Text block
Congratulations, you should now have a command prompt and be ready to start Sample_Job_Scripts submitting jobs!!!

Hardware

Logical Diagram of Cheaha Configuration

Hardware

The Cheaha Compute Platform includes three generations of commodity compute hardware, totaling 2340 compute cores, 20 TB of RAM, and over 4.7PB of storage.

The hardware is grouped into generations designated gen3, gen4, gen5 and gen6(oldest to newest). The following descriptions highlight the hardware profile for each generation.

  • Generation 3 (gen3) -- 48 2x6 core (576 cores total) 2.66 GHz Intel compute nodes with quad data rate Infiniband, ScaleMP, and the high-perf storage build-out for capacity and redundancy with 120TB DDN. This is the hardware collection purchased with a combination of the NIH SIG funds and some of the 2010 annual VPIT investment. These nodes were given the code name "sipsey" and tagged as such in the node naming for the queue system. These nodes are tagged as "sipsey-compute-#-#" in the ROCKS naming convention. 16 of the gen3 nodes (sipsey-compute-0-1 thru sipsey-compute-0-16) were upgraded in 2014 from 48GB to 96GB of memory per node.
  • Generation 4 (gen4) -- 3 16 core (48 cores total) compute nodes. This hardware collection purchase by Hemant Tiwari of SSG. These nodes were given the code name "ssg" and tagged as such in the node naming for the queue system. These nodes are tagged as "ssg-compute-0-#" in the ROCKS naming convention.
  • Generation 6 (gen6) --
    • 26 Compute Nodes with two 12 core processors (Intel Xeon E5-2680 v3 2.5GHz) with 256GB DDR4 RAM, FDR InfiniBand and 10GigE network cards
    • 14 Compute Nodes with two 12 core processors (Intel Xeon E5-2680 v3 2.5GHz) with 384GB DDR4 RAM, FDR InfiniBand and 10GigE network card
    • FDR InfiniBand Switch
    • 10Gigabit Ethernet Switch
    • Management node and gigabit switch for cluster management
    • Bright Advanced Cluster Management software licenses

Summarized, Cheaha's compute pool includes:


Physical Nodes
gen queue #nodes cores/node RAM/node
gen6.1 ?? 26 24 256G
gen6.2 ?? 14 24 384G
gen5 openstack(?) ? ? ?G
gen4 ssg 3 16 385G
gen3.1 sipsey 16 12 96G
gen3 sipsey 32 12 48G
gen2 cheaha 24 8 16G

Performance

Generation Type Nodes CPUs per Node Cores Per CPU Total Cores Clock Speed (GHz) Instructions Per Cycle Hardware Reference
Gen 6 Intel Xeon E5-2680 v3 96 2 12 2304 2.50 16 Intel Xeon E5-2680 v3
Gen 7†† Intel Xeon E5-2680 v4 18 2 14 504 2.40 16 Intel Xeon E5-2680 v4
Gen 8 Intel Xeon E5-2680 v4 35 2 12 840 2.50 16 Intel Xeon E5-2680 v3
Gen 9 Intel Xeon Gold 6248R 52 2 24 2496 3.0 16 3.0GHz Intel Xeon Gold 6248R
Theoretical Peak Flops = (number of cores) * (clock speed) * (instructions per cycle)

Given data
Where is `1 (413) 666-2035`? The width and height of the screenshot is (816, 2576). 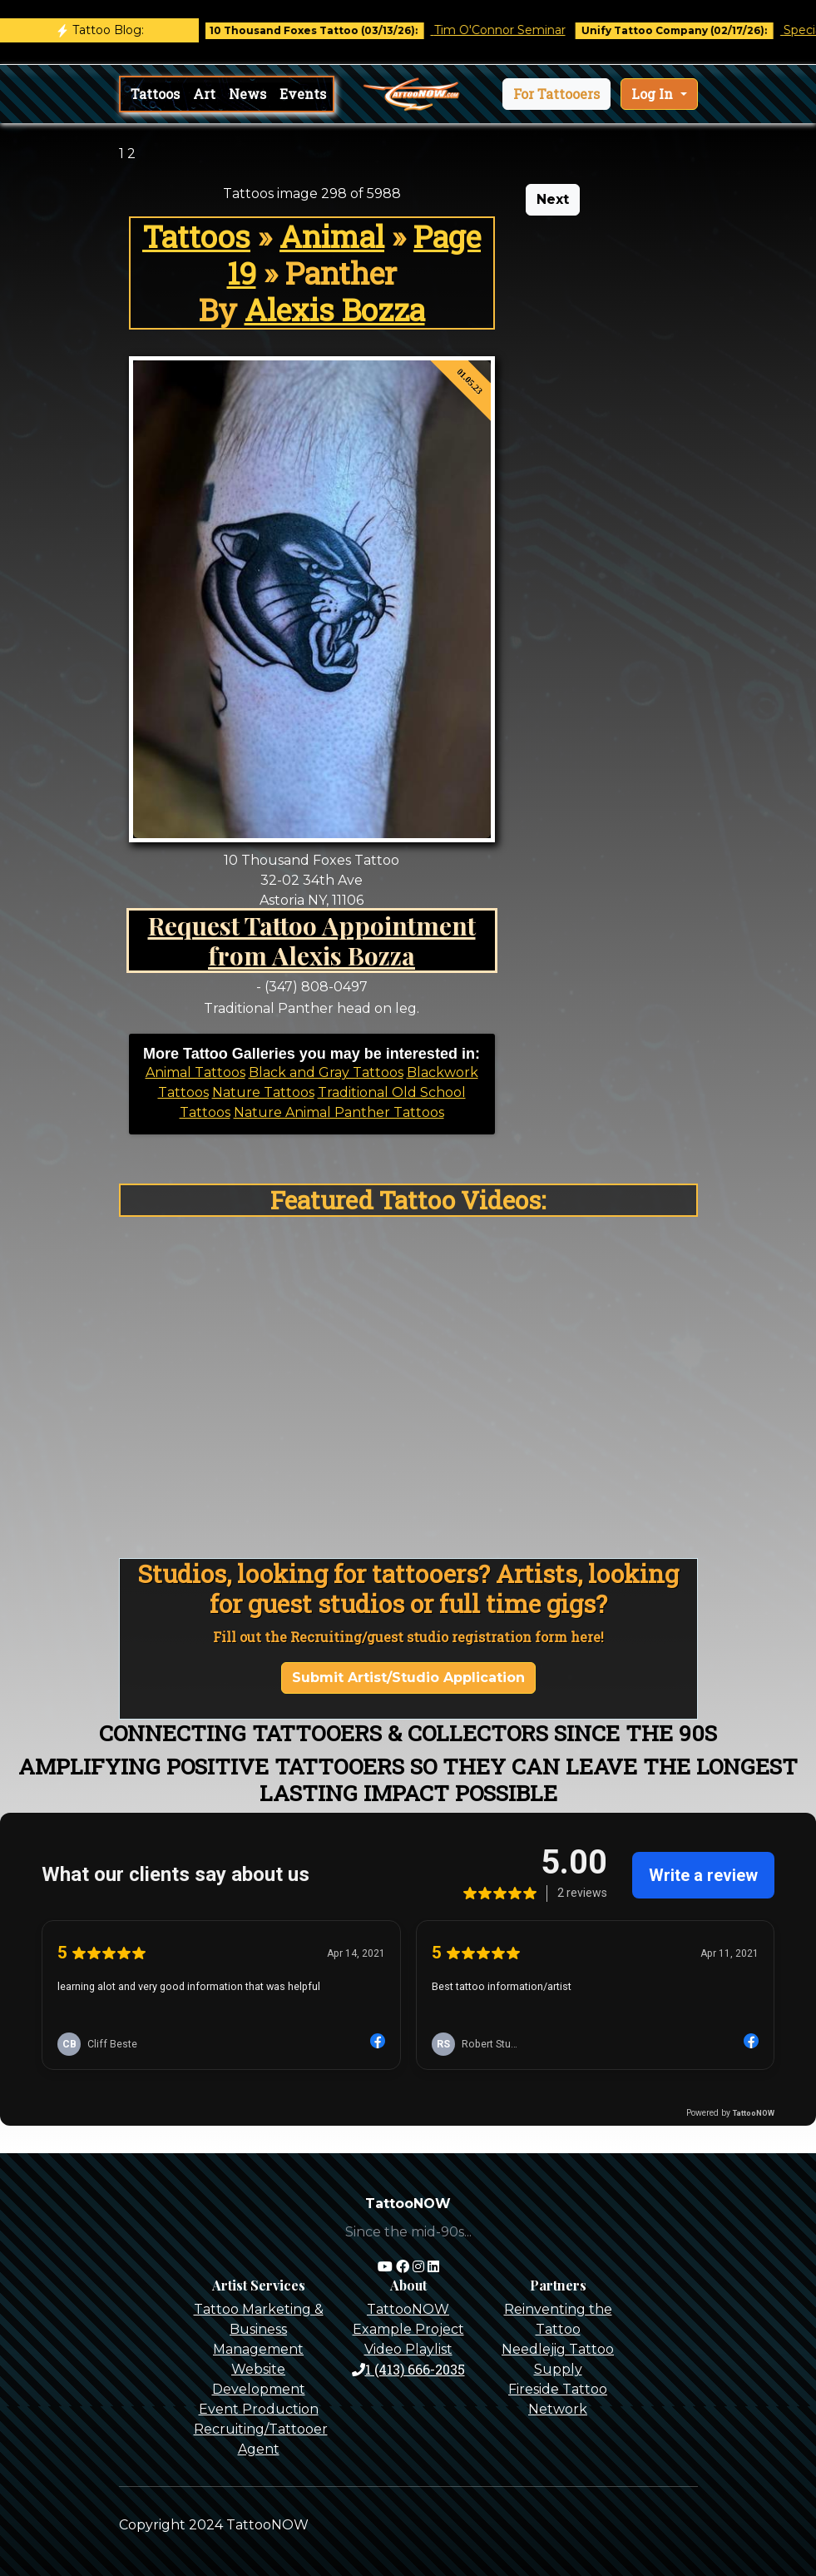 1 (413) 666-2035 is located at coordinates (408, 2369).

Requests
[a] Please retype the Cheaha hardware text from "Congratulations, you should" up to and including "for each generation.".
[b] Continue the Cheaha hardware text from the point where it stops.

Responses per task
[a]
Congratulations, you should now have a command prompt and be ready to start Sample_Job_Scripts submitting jobs!!!

Hardware

Logical Diagram of Cheaha Configuration

Hardware

The Cheaha Compute Platform includes three generations of commodity compute hardware, totaling 2340 compute cores, 20 TB of RAM, and over 4.7PB of storage.

The hardware is grouped into generations designated gen3, gen4, gen5 and gen6(oldest to newest). The following descriptions highlight the hardware profile for each generation.

[b]
Generation Theoretical Peak Tera-FLOPS
Gen 6 110
Gen 7†† 358
Gen 8 TBD
Gen 9 TBD

Includes four Intel Xeon Phi 7210 accelerators and four NVIDIA K80 GPUs.
†† Includes 72 NVIDIA Tesla P100 16GB GPUs.

Cluster Software

  • BrightCM 7.2
  • CentOS 7.2 x86_64
  • SLURM 15.08

Queing System

All work on Cheaha must be submitted to our queing system (SLURM). A common mistake made by new users is to run 'jobs' on the head node or login node. This section gives a basic overview of what a queuing system is and why we use it.

What is a queuing system?

  • Software that gives users fair allocation of the cluster's resources
  • Schedules jobs based using resource requests (the following are commonly requested resources, there are many more that are available)
    • Number of processors (often referred to as "slots")
    • Maximum memory (RAM) required per slot
    • Maximum run time
  • Common queuing systems:
    • SLURM
    • Sun Grid Engine (Also know as SGE, OGE, GE)
    • OpenPBS
    • Torque
    • LSF (load sharing facility)

SLURM is a queue management system and stands for Simple Linux Utility for Resource Management. SLURM was developed at the Lawrence Livermore National Lab and currently runs some of the largest compute clusters in the world. SLURM is now the primary job manager on Cheaha, it replaces SUN Grid Engine (SGE) the job manager used earlier.

Typical Workflow

  • Stage data to $USER_SCRATCH (your scratch directory)
  • Research how to run your code in "batch" mode. Batch mode typically means the ability to run it from the command line without requiring any interaction from the user.
  • Identify the appropriate resources needed to run the job. The following are mandatory resource requests for all jobs on Cheaha
    • Maximum memory (RAM) required per slot
    • Maximum runtime
  • Write a job script specifying queuing system parameters, resource requests and commands to run program
  • Submit script to queuing system (sbatch script.job)
  • Monitor job (squeue)
  • Review the results and resubmit as necessary
  • Clean up the scratch directory by moving or deleting the data off of the cluster

Resource Requests

Accurate resource requests are extremely important to the health of the over all cluster. In order for Cheaha to operate properly, the queing system must know how much runtime and RAM each job will need.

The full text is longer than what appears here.